Using the [R&D Systems list of B cell markers](https://www.rndsystems.com/research-area/b-cell-markers) and from [link](https://discovery.lifemapsc.com/in-vivo-development/blood/peripheral-blood/b-cell-progenitor-cells) (the second one being more useful). I'm going to look to see how they're distributed among the B cell clsuters).

```{r getting bcell prog list}

b.pro.markers <- c("Cd34",'Cd117','c-kit', 'Flk-2','Cd127','Cd10','Bsap','Sca-1','Ly6','Cd19','Cd45r','Cd93','C1qR1','B220')

b.pro.list <- c()
for (i in b.pro.markers){
        gene <- rownames(wbm)[grepl(i, rownames(wbm), ignore.case = T)]
        b.pro.list <- c(b.pro.list,gene)
}
b.pro.list

# Manual pruning
b.pro.list <- b.pro.list[c(1,3,7)]

# Other markers

b.pro.markers.pos <-  c('Ebf1','Flt3','Cd135','Gfi1','Ikzf1','Kit','Tcf3','Spi1','Ptprc')
b.pro.markers.neg <- c('Pax5','Il2ra','Cd24a','Cd19')

b.list <- c()
for (i in b.pro.markers.pos){
        gene <- rownames(wbm)[grepl(i, rownames(wbm), ignore.case = T)]
        b.list <- c(b.list,gene)
}
for (i in b.pro.markers.neg){
        gene <- rownames(wbm)[grepl(i, rownames(wbm), ignore.case = T)]
        b.list <- c(b.list,gene)
}
b.list
b.list <- b.list[c(1,2,3,5,6,7,8)]

```

```{r b pro violin plots}
for(i in b.pro.list){
        print(VlnPlot(wbm, features = i, idents = bcells, pt.size = 0))
}

for(i in b.list){
        print(VlnPlot(wbm, features = i, idents = bcells, pt.size = 0))
}
```
Nothing conclusive from the above analysis. All were positive markers for B-cells except for Ly6

# Splitting MK cells

```{r mk umap}
wbm$MK <- wbm$new_cluster_IDs == 'Megakaryocyte'
DimPlot(wbm, reduction = 'umap', group.by = 'MK')
```


Seen in the UMAP Projection above, the teal color represents Megakaryocytes and it can be seen that the cluster is in two parts in the UMAP projection. Going to look at what is different from these two groups by subcluster MKs.

```{r mk subsetting}
mks <- subset(wbm, new_cluster_IDs %in% 'Megakaryocyte')

mks2 <- mks
# Just looking at the MK zoom in subset
DimPlot(mks2, reduction = 'umap')

DimPlot(mks2, reduction = 'umap', split.by = 'Experiment')
DimPlot(mks2, reduction = 'umap', split.by = 'Condition')
DimPlot(mks2, reduction = 'umap', split.by = 'State', ncol = 3)

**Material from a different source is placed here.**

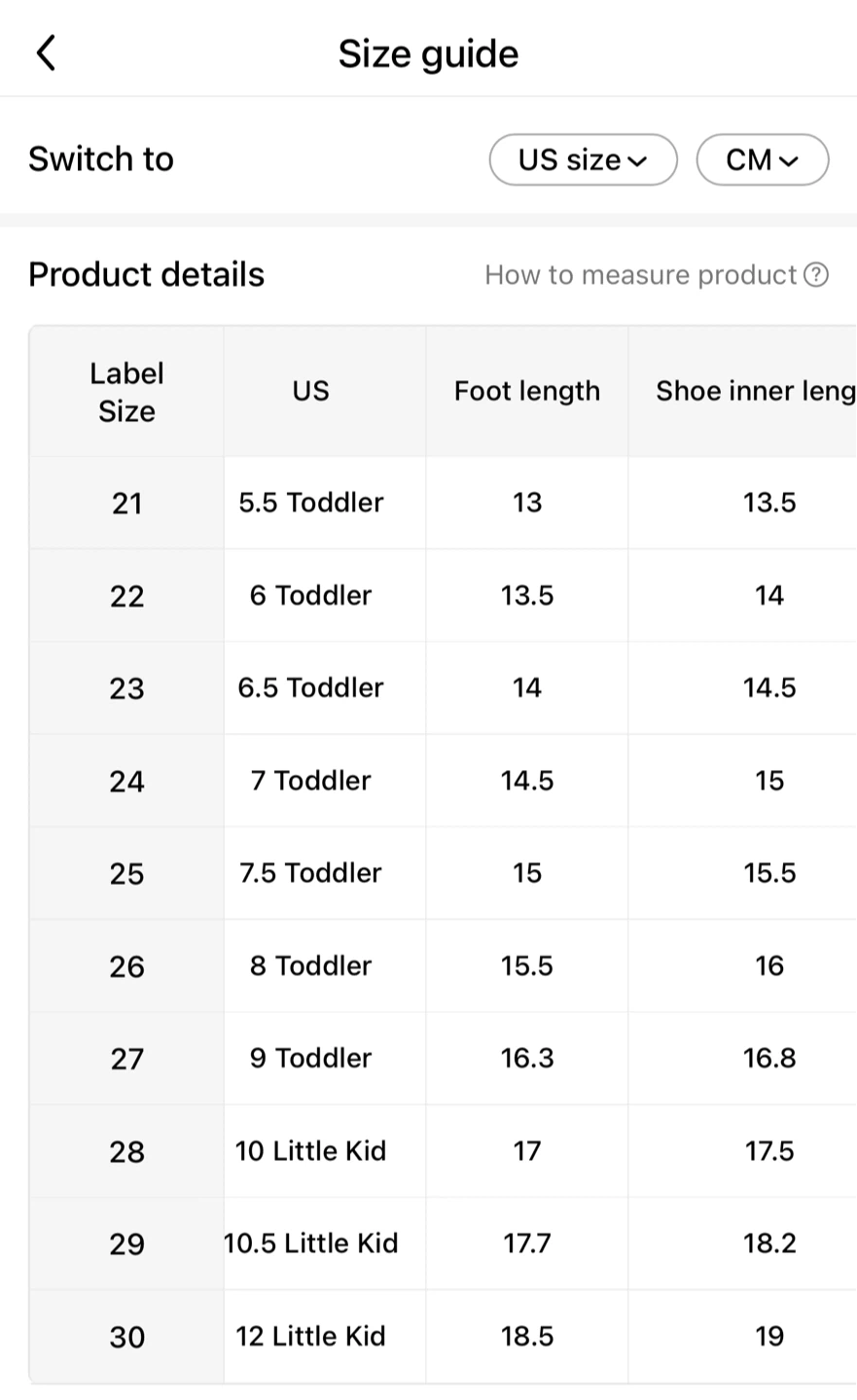The width and height of the screenshot is (857, 1400).
Task: Select label size 30 row
Action: click(126, 1336)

# Going to do the same processing steps

DefaultAssay(mks) <- 'RNA'

mks <- NormalizeData(mks, normalization.method = 'LogNormalize', scale.factor = 10000)

all.genes <- row.names(mks)

mks <- FindVariableFeatures(mks, selection.method = 'vst', nfeatures = 2000)

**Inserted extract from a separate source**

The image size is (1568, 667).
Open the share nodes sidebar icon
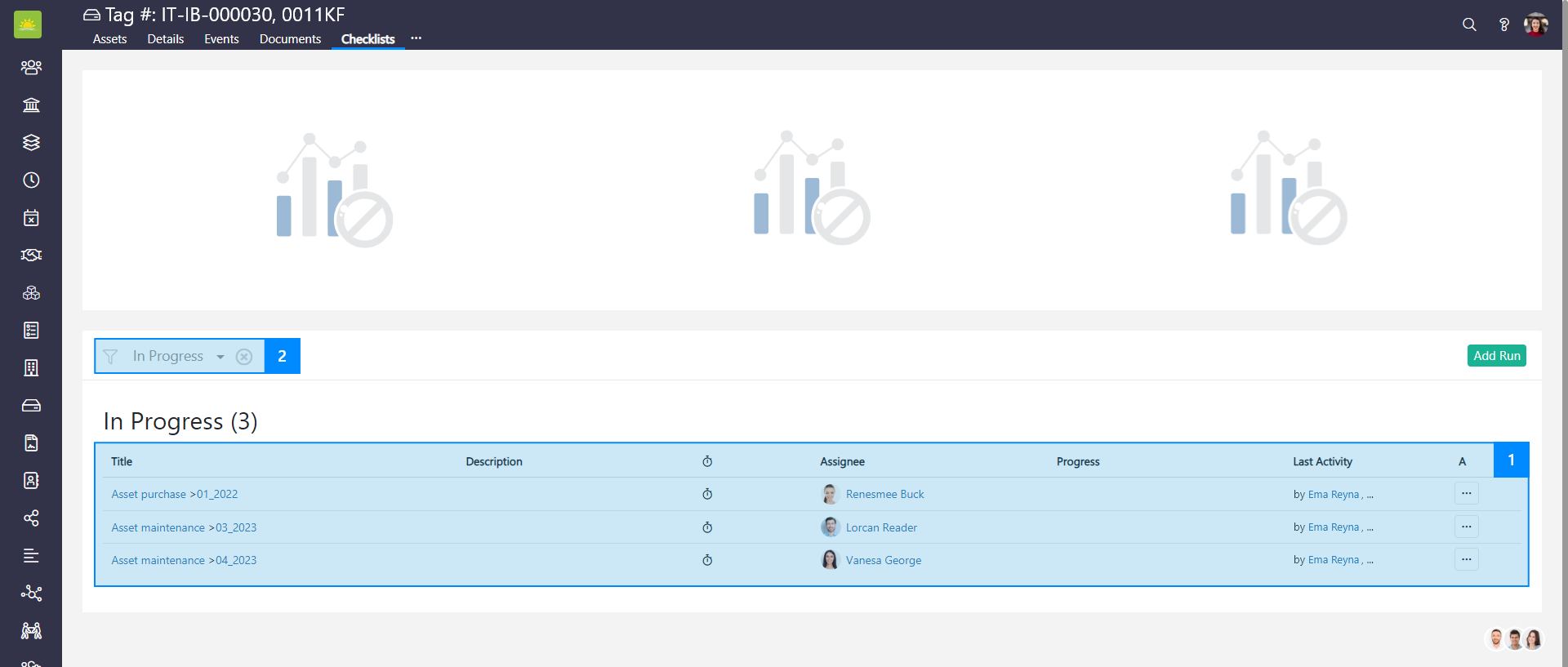tap(31, 518)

mks <- ScaleData(mks, features = all.genes)

mks <- RunPCA(mks, features = VariableFeatures(mks), verbose = F)

#ElbowPlot(mks) # going with 10

mks <- FindNeighbors(mks, dims = 1:10)

res <- seq(0,1, by = 0.05)
clustrs <- c()

for (i in res){
        clst <- FindClusters(mks, resolution = i, verbose = F)
        clst <- length(unique(clst$seurat_clusters))
        clustrs <- c(clustrs,clst)
}
names(clustrs) <- res

#plot(res,clustrs)
# # Going with 0.5

mks <- FindClusters(mks, resolution = 0.5, verbose = F)

mks <- RunUMAP(mks, dims = 1:10, verbose = F)

DimPlot(mks, reduction = 'umap')
DimPlot(mks, reduction = 'umap', split.by = 'Experiment')
DimPlot(mks, reduction = 'umap', split.by = 'Condition')
DimPlot(mks, reduction = 'umap', split.by = 'State', ncol = 3)
```

## MK Violins

```{r mk violins}
VlnPlot(mks, features = 'Vwf', pt.size = 0)
VlnPlot(mks, features = 'Itga2b', pt.size = 0)

```